What This Means for Product Design
For liquid personal care products, three general lessons emerge:
Larger containers typically reduce packaging emissions per unit of product
Pump dispensers increase packaging complexity and material use
Ingredient sourcing usually has a greater impact on carbon footprint than packaging changes alone
Cost vs Carbon: Why Price and Emissions Don’t Align
One interesting question is whether the carbon footprint of body wash tracks with its price. In retail, larger sizes almost always have a lower price per ounce. Intuitively, you might expect them to also have a much lower carbon footprint per ounce.
However, this analysis shows that the relationship is much weaker.

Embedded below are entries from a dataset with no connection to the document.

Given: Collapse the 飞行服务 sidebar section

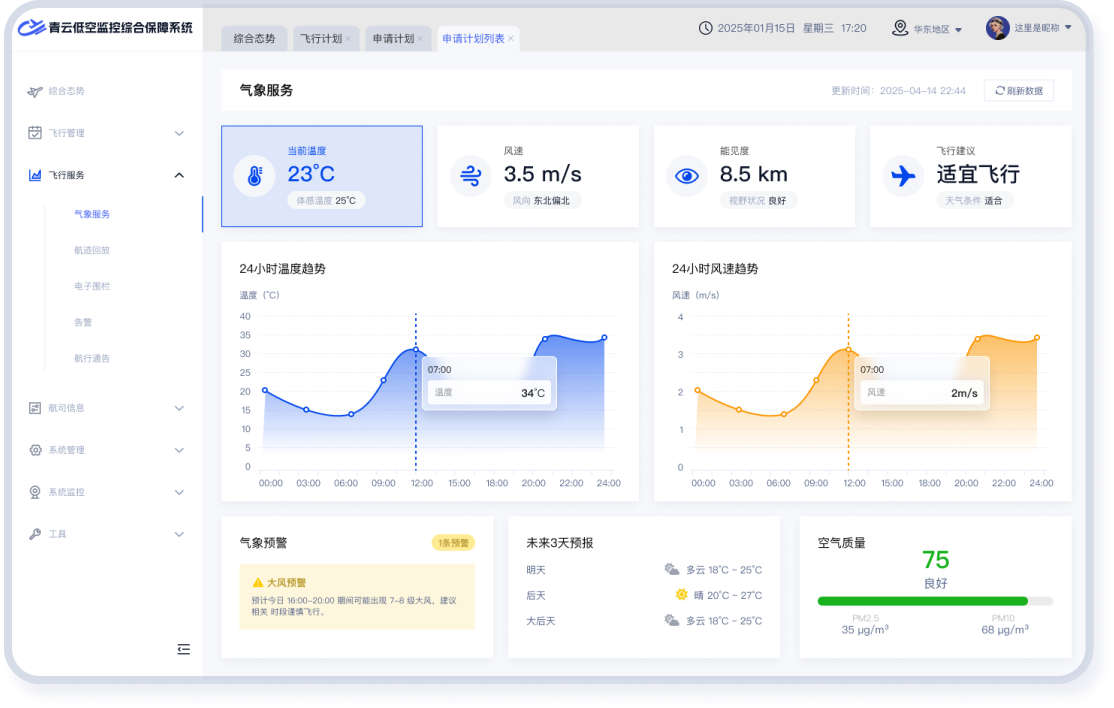Looking at the screenshot, I should pos(179,175).
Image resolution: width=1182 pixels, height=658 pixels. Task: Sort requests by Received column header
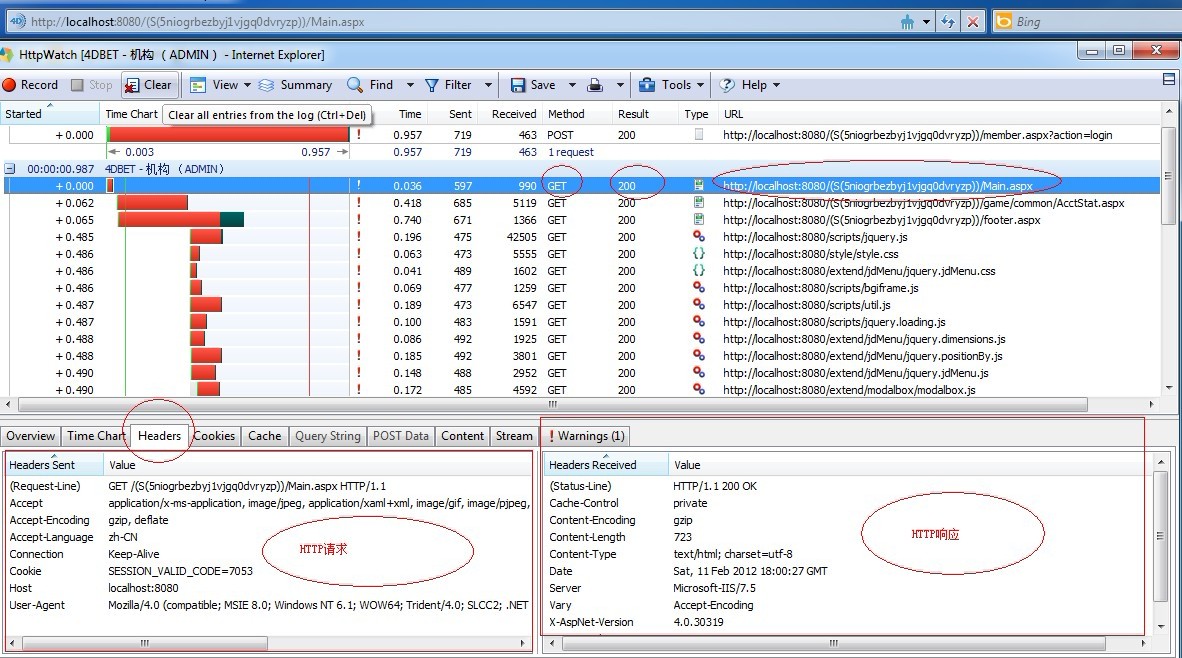point(514,114)
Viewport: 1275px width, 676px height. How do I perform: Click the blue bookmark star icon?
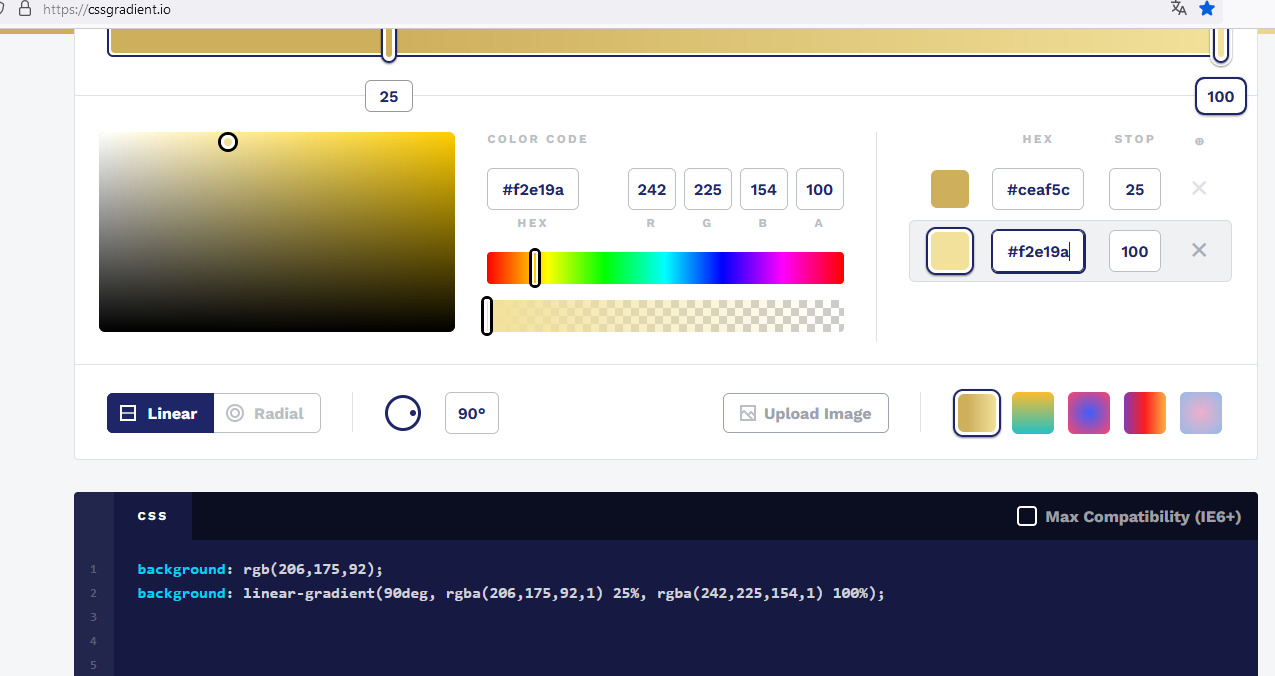tap(1207, 9)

At play here are the strong economies of scale — larger packages are significantly cheaper per unit of product. On the other hand, for emissions, the difference is relatively small — only a few grams of CO₂e per ounce across sizes.
Why the difference?
The key reason is that cost and carbon are driven by different factors.
Carbon footprint is dominated by the ingredients (about 85–90% of total emissions)

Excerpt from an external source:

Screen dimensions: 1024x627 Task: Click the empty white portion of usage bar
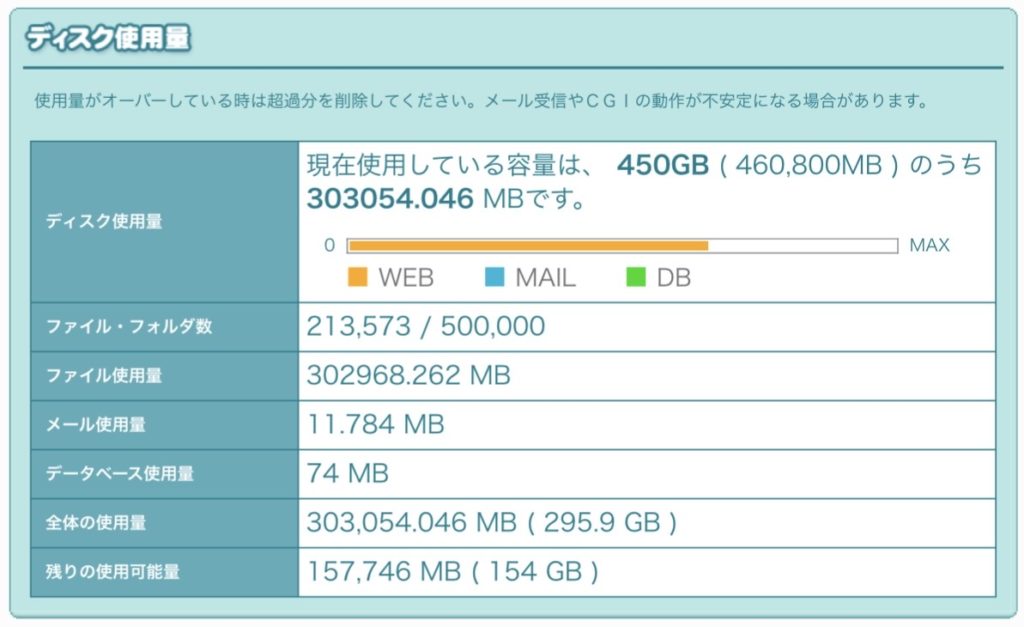802,246
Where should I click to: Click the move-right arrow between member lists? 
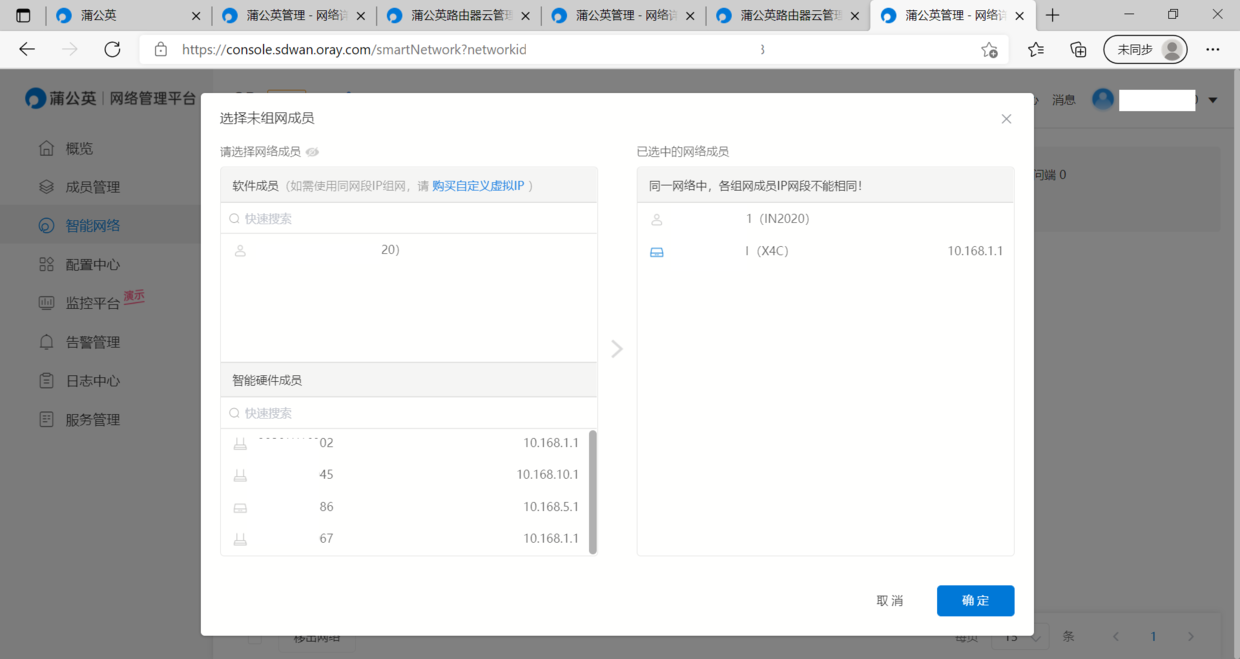pyautogui.click(x=617, y=349)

Price is heavily influenced by non-material costs, including:
manufacturing and filling operations
packaging assembly
transportation and distribution
marketing and branding
retailer margins
Because ingredients scale directly with product volume, the carbon footprint per ounce remains fairly constant across sizes.
But many costs do not scale linearly. Fixed costs — like production setup, labeling, and retail overhead — are spread across more product in larger containers, driving down price per ounce.
This disconnect between cost and carbon is common across many consumer packaged goods and is an important consideration when evaluating sustainability claims or making purchasing decisions.
The role of packaging
Packaging does influence both cost and carbon, but in different ways.
Larger containers use more material, but less per ounce of product
Pump dispensers are more complex and costly, but only slightly increase carbon emissions compared to simple caps
This means packaging contributes more noticeably to price differences than to carbon differences.
Key Takeaways
Packaging choices do affect a product’s carbon footprint, but the biggest driver for liquid body wash is the production of the ingredients themselves.
Improving formulation sustainability and optimizing packaging together is the most effective strategy for reducing the overall environmental impact of personal care products.
Consumers are strongly incentivized to buy larger sizes from a cost perspective, but the climate benefit of doing so—at least for liquid personal care products—is relatively modest.